Un discorso a parte riguarda il suo rapporto con gli ebrei dovuto alla principale accusa di aver taciuto sull’Olocausto. Pur avendo un certo pregiudizio verso l’ebraismo comune a larghi settori ecclesiastici del tempo, provò orrore verso i crimini commessi dai nazisti contro gli ebrei. Il suo “silenzio” riguardante la deportazione degli israeliti era dovuta alla sua scelta d’intervenire tramite la diplomazia. Vi furono alcuni vescovi tedeschi e polacchi che chiesero un atteggiamento meno diplomatico, ma la sua scelta era in realtà dettata dalla ricerca del male minore («Ventresca: “Pio XII, basta con le polemiche!”», Avvenire 10/03/13).
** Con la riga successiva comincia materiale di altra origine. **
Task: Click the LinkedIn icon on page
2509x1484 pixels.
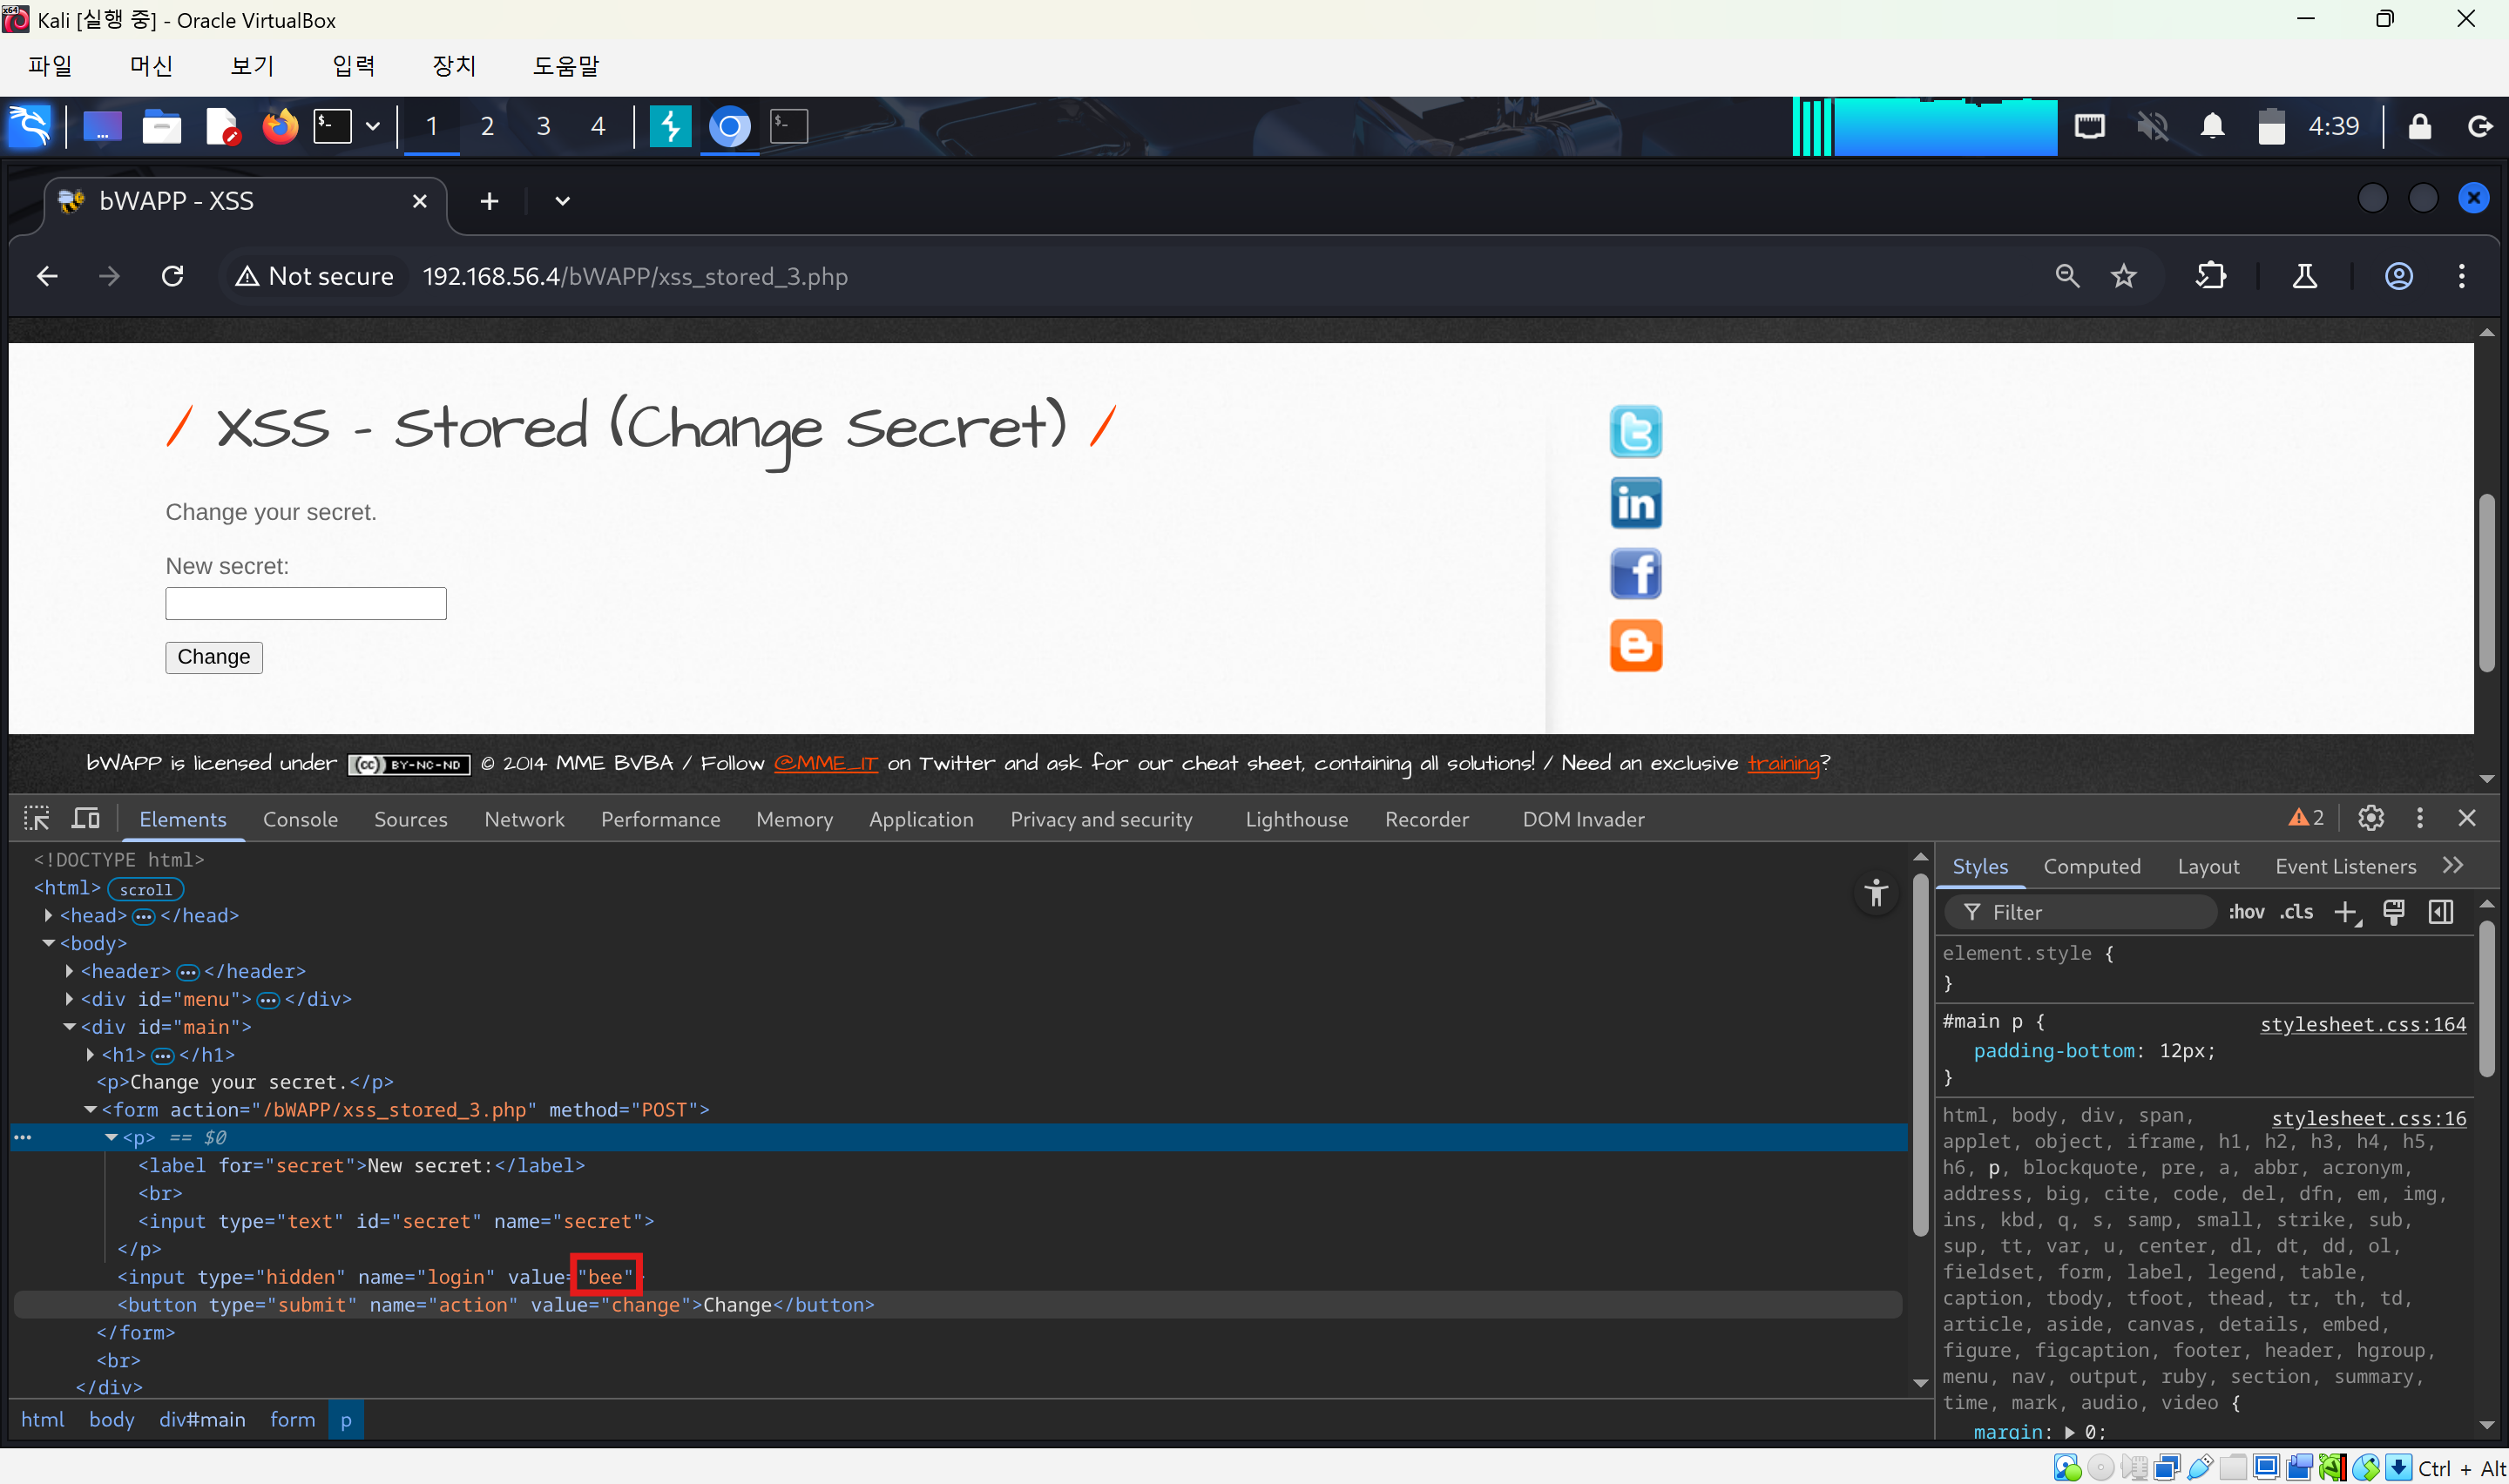Action: coord(1635,503)
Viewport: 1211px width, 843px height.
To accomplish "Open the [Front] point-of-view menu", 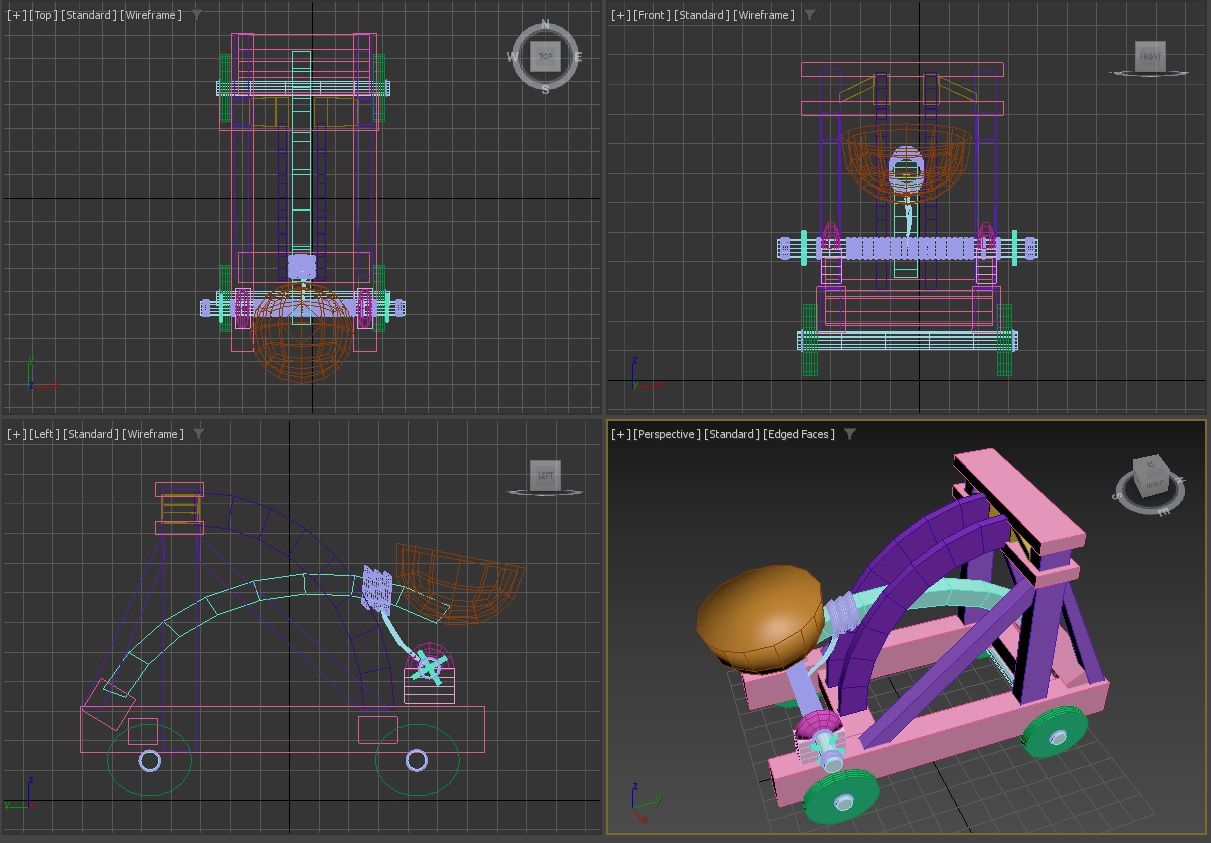I will [x=652, y=15].
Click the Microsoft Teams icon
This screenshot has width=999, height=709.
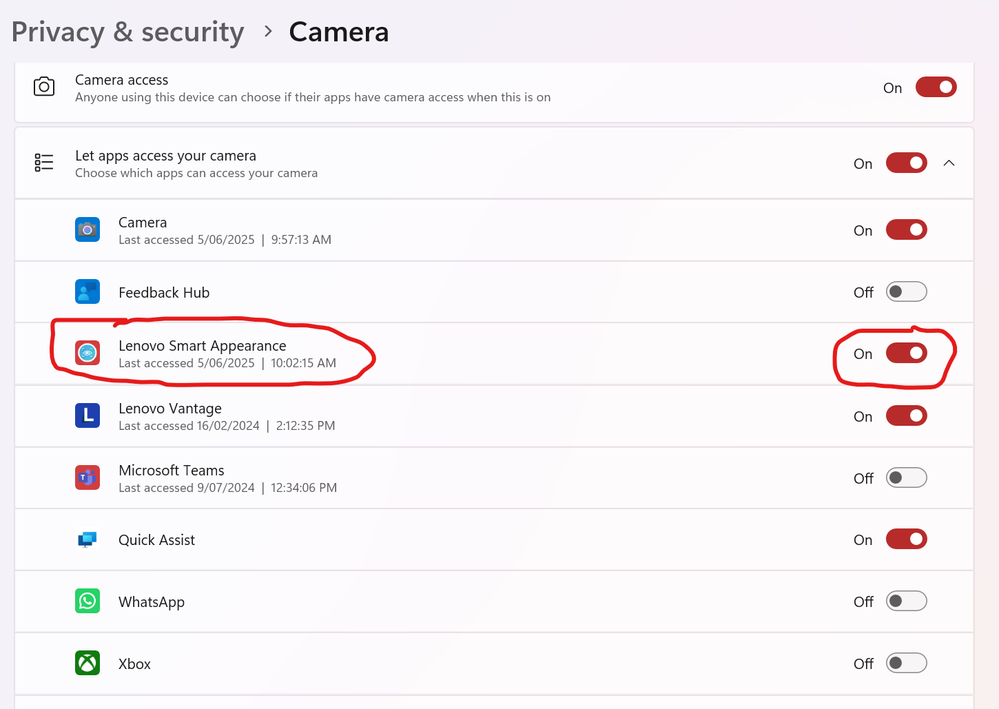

Del resto, il pontefice non restò con le mani in mano e fin dall’inizio delle deportazioni il Vaticano tentò d’influenzare gli stati europei satelliti della Germania che avevano rapporti diretti con la Santa Sede (Slovacchia, Croazia, Romania, Ungheria, Francia) per tentare di arrestare la deportazione o aiutando i perseguitati ad espatriare. Al contempo, Pacelli approvò incondizionatamente le azioni di soccorso organizzate in segreto in favore degli ebrei da alcuni prelati tedeschi come il vescovo di Berlino, von Preysing (nelle cui lettere è testimoniata anche la paura di Pio XII di peggiorare la situazione in caso di una sua pubblica denuncia) e aiutò gli ebrei romani a salvarsi dalla deportazione favorendo il loro nascondiglio nei conventi e nelle proprietà vaticane e protestando tramite reclami diretti o indiretti contro la deportazione. Per la sua attività di salvataggio, la comunità ebraica di Roma affisse nel 1946 sulla parete di un edificio nella quali erano acquartierate le SS, una targa per ringraziare Pio XII per avere aperto le porte delle chiese e aiutato i perseguitati (Rudolf Lill, Il potere dei papi, Roma-Bari 2008 pp. 140-143). È stato rimproverato al papa di non aver saputo fare di più per salvare i perseguitati, ma è importante ricordare che anche altre organizzazioni dell’epoca non seppero fare meglio e forse difficilmente avrebbero potuto farlo perché si trovarono di fronte ad una tragedia molto più terribile di quanto avessero mai potuto immaginare: il dramma di interi popoli soggetti alla tirannia nazista.